> **TEXTAUSZUG**:
Wir befinden uns in einem friedlichen Dorf in den Bündner Bergen, auf dem Dorfplatz gehen alle ihrer Arbeit nach; hoch darüber haust die reiche Gräfin Klara Elisa von Bingen in ihrem Schloss. Zwei der Dorfbewohner, ein Bauer und ein alter Mann, sitzen zusammen am Fluss und angeln. Der Greis, gestützt auf einen klobigen Gehstock, träumt davon, im Dschungel einen Tiger zu streicheln. Der Bauer steigt darauf ein, sie spinnen ihre Idee weiter und aus der Geräuschkulisse des plätschernden Flusses wird tropisches Gezirp, im Hintergrund hören sie den Tiger schnurren. Alle im Dorf haben ihre Wünsche: Mehr Touristen, einen Helikopterflug, ein schnelles Auto, die Umsetzung einer Erfindung.

Das Geld scheint der Schlüssel zur Erfüllung dieser Tagträume… Doch gerade die wohlhabende Gräfin ist unglücklich und sehnt sich nach Besuch und Freundschaft. Erst nachdem sie kurzerhand beschliesst, ihren teuren Schmuck unter den Bewohner*innen zu verteilen, merken alle: Glück ist nicht zu kaufen.

> **ZU ERLEDIGENDE AUFGABEN**:
**1.** Schreiben Sie aus dem Textauszug über das Bergdorf die Stelle ab, die mit „Das Geld scheint“ beginnt und mit „nicht zu kaufen.“ endet.
**2.** Wovon träumt der alte Mann im Textauszug über das Bergdorf?
Die Daten spielen hierfür keine Rolle.

> **DATENZEILEN**:
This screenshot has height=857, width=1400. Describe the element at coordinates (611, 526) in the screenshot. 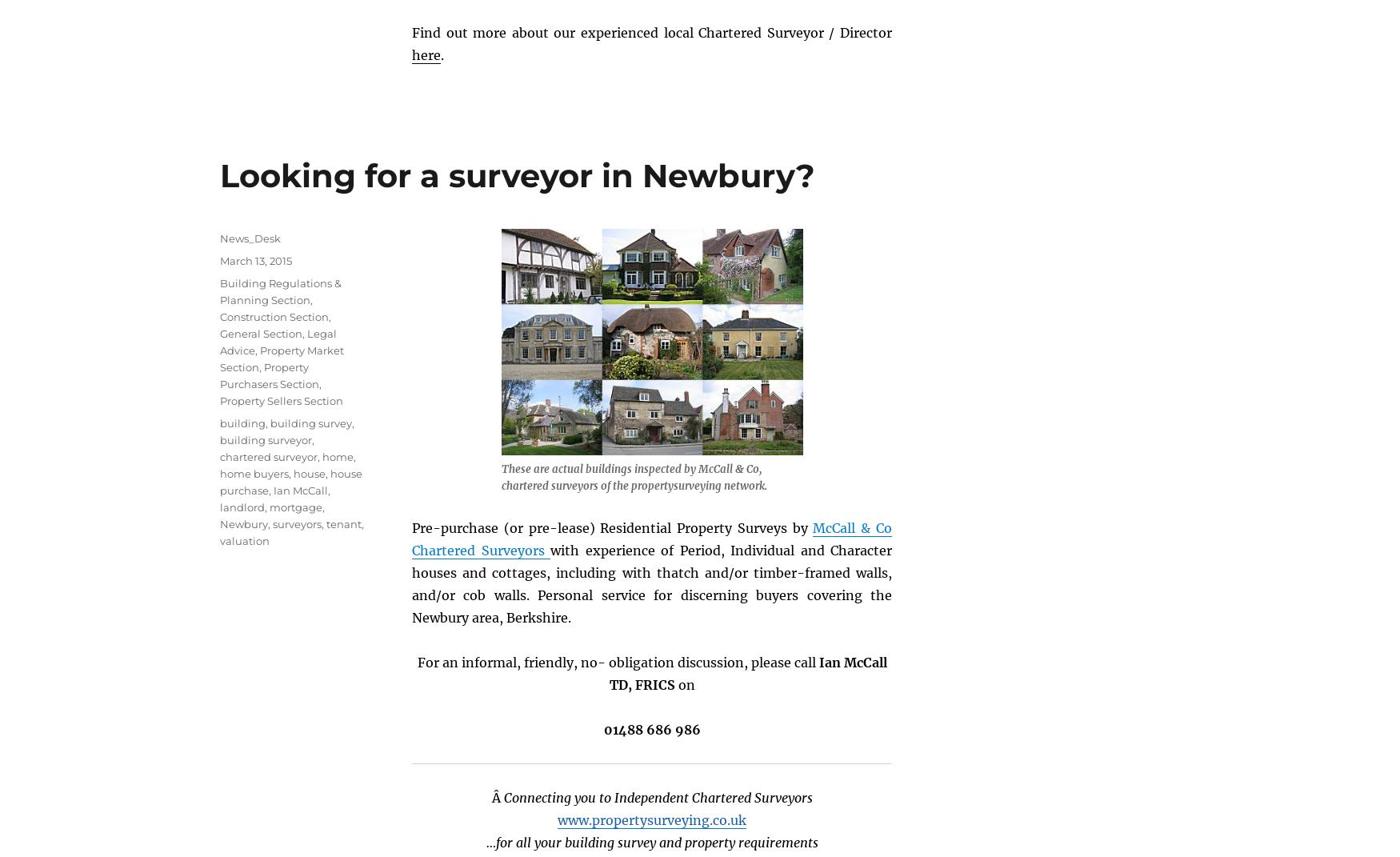

I see `'Pre-purchase (or pre-lease) Residential Property Surveys by'` at that location.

> **DIE ANTWORTEN**:
**1.**
Das Geld scheint der Schlüssel zur Erfüllung dieser Tagträume… Doch gerade die wohlhabende Gräfin ist unglücklich und sehnt sich nach Besuch und Freundschaft. Erst nachdem sie kurzerhand beschliesst, ihren teuren Schmuck unter den Bewohner*innen zu verteilen, merken alle: Glück ist nicht zu kaufen.

**2.** Er träumt davon, im Dschungel einen Tiger zu streicheln.